XXVI, Heft III (Nov. 1958). Karl Bisschoff geeft in Niederländisches Ress von der Elbe nederlandse taalresten uit het Elbe-gebied. - K. Heeroma publiceert een artikel met taalkaart over de namen Quecke und Eberesche.
| |
Tijdschrift voor Geschiedenis.
LXXI, Afl. 3. Deze aflevering bevat het slot van de studie van H.A. Enno van Gelder over Erasmus, schilders en rederijkers. In dit gedeelte komen o.a. vele rederijkersspelen uit de zestiende eeuw ter sprake.
| |
Neophilologus.
XLIII, Afl. 1. In Guillaume Colletet et Nicolas Heinsius publiceert Bernard Bray Trois lettres de Colletet aan Heinsius, met een latijnse brief van Heinsius aan Colletet, zoals laatstgenoemde die heeft afgedrukt in een dichtbundel van 1656.
| |
Etudes Germaniques.
XIII, No. 4 (Oktober-December 1958).

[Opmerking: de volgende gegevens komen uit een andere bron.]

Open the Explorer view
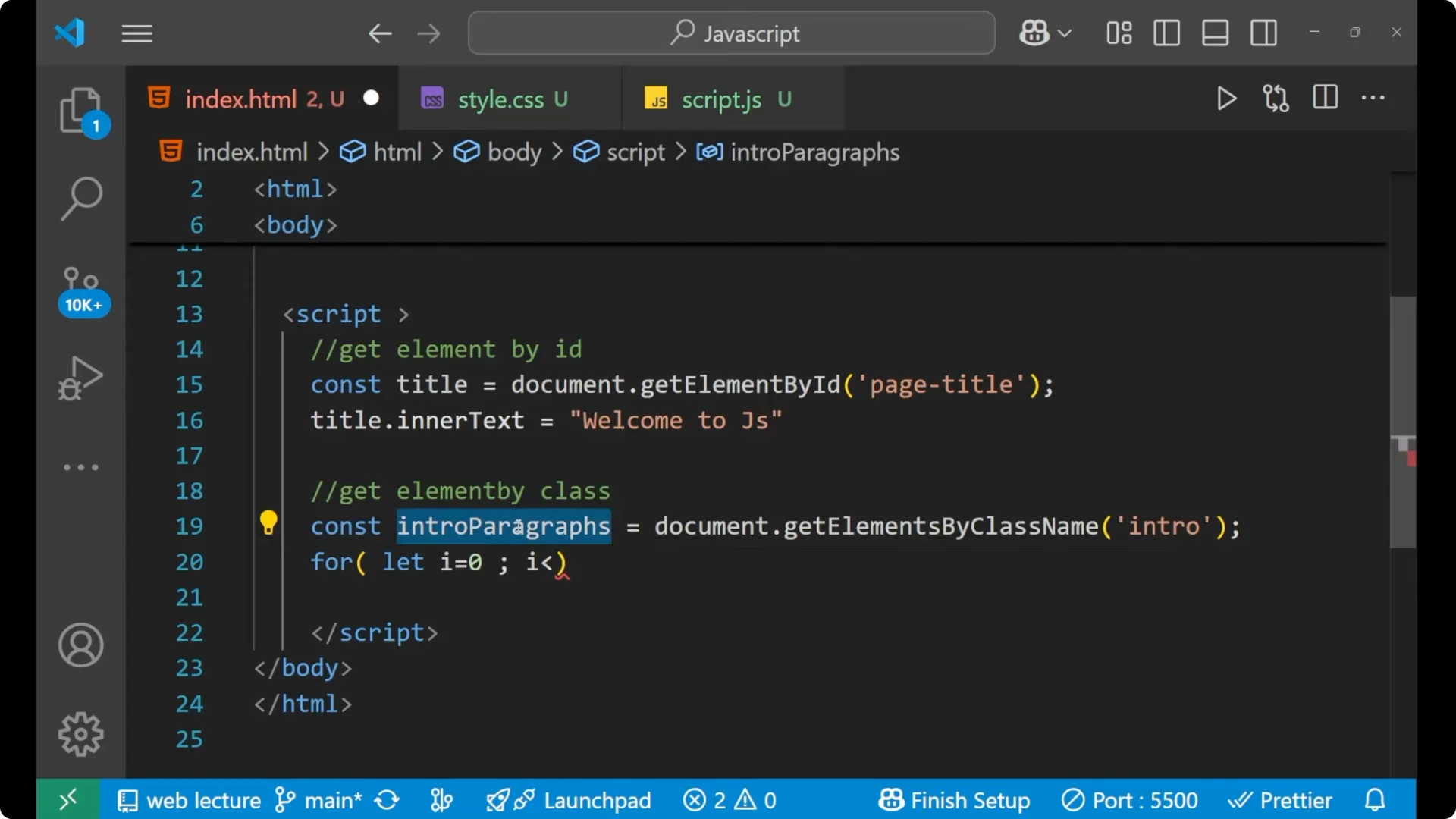This screenshot has height=819, width=1456. click(x=81, y=111)
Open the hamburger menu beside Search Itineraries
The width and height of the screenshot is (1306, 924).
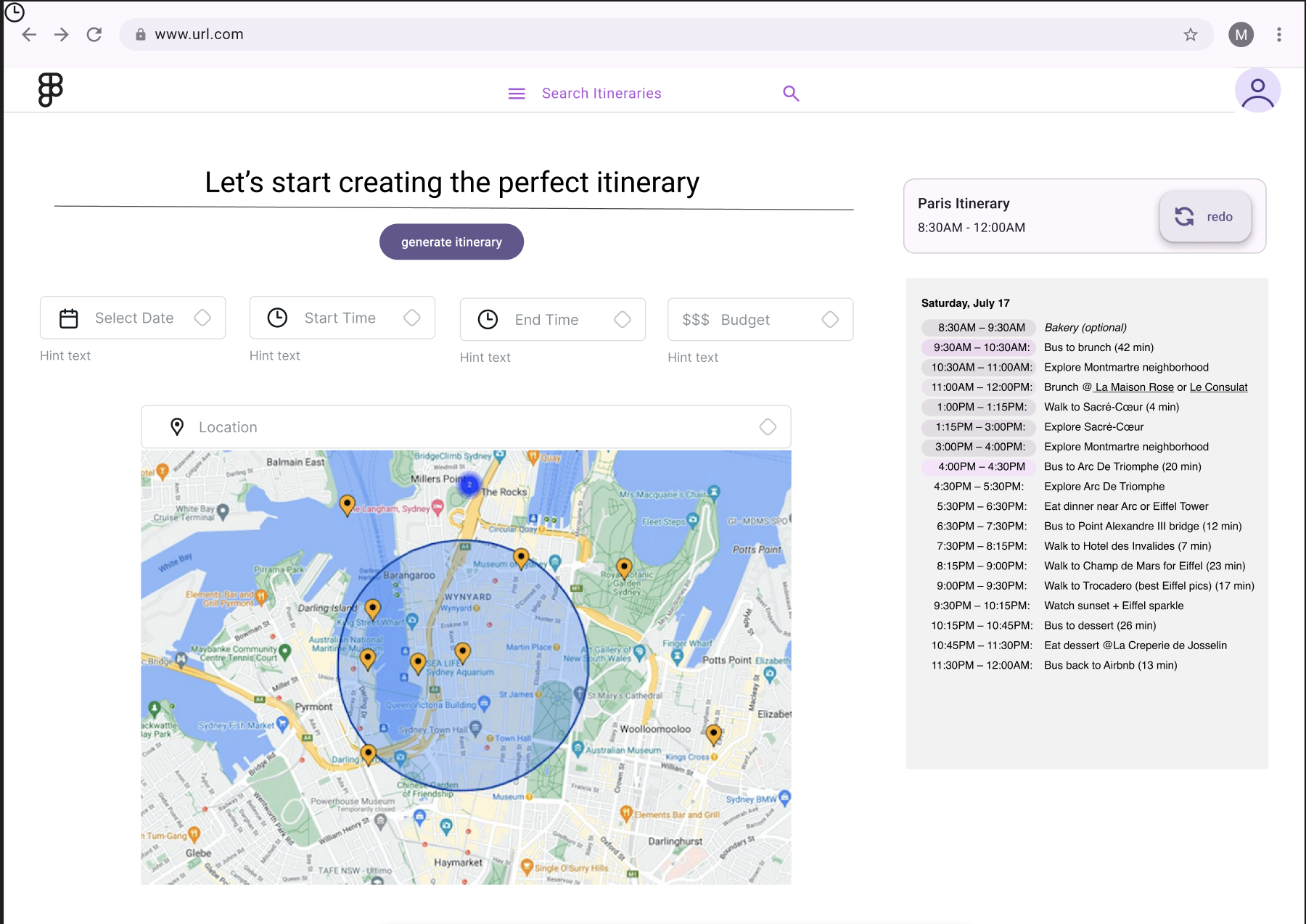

A. van Loey behandelt Les problèmes du bilinguisme en Belgique, onderwijskundig, sociologisch, individueel, en bespreekt enige linguistische uitingen ervan. - In de rubriek ‘Bibliographie Critique’ bespreekt P. Brachin: M. Rutten, Nederlandse dichtkunst: Van Kloos tot Claus; Jan Walravens, Waar is de eerste morgen?; C. Veth, A. Donker en M. Nord, Wichelroede en Werk; Louis Sourie, Mens en Kunstenaar; en vier nummers van de reeks ‘Monografieën over Vlaamse Letterkunde’.
| |
Revue belge de Philologie et d'Histoire.
XXXVI (1958), Nr. 3. J. Boets tracht in De klankwaarde van het woordkunstwerk na te gaan hoe een klank een ‘esthetische beleving’ kan wekken en hoe dichters daarvan gebruik maken, maar verliest daarbij niet uit het oog ‘het complexe karakter van de klankgestalte’.
| |
American Speech.
XXXIII, No. 4 (December 1958). William Z. Shetter spreekt A Final Word on Jersey Dutch, het nu uitgestorven Nederlands in de amerikaanse staat New Jersey: naar opnemingen in 1941 gedaan bij een toen tachtigjarige zegsman behandelt hij het klankstelsel en enkele andere bijzonderheden, vergelijkend met het moderne Nederlands.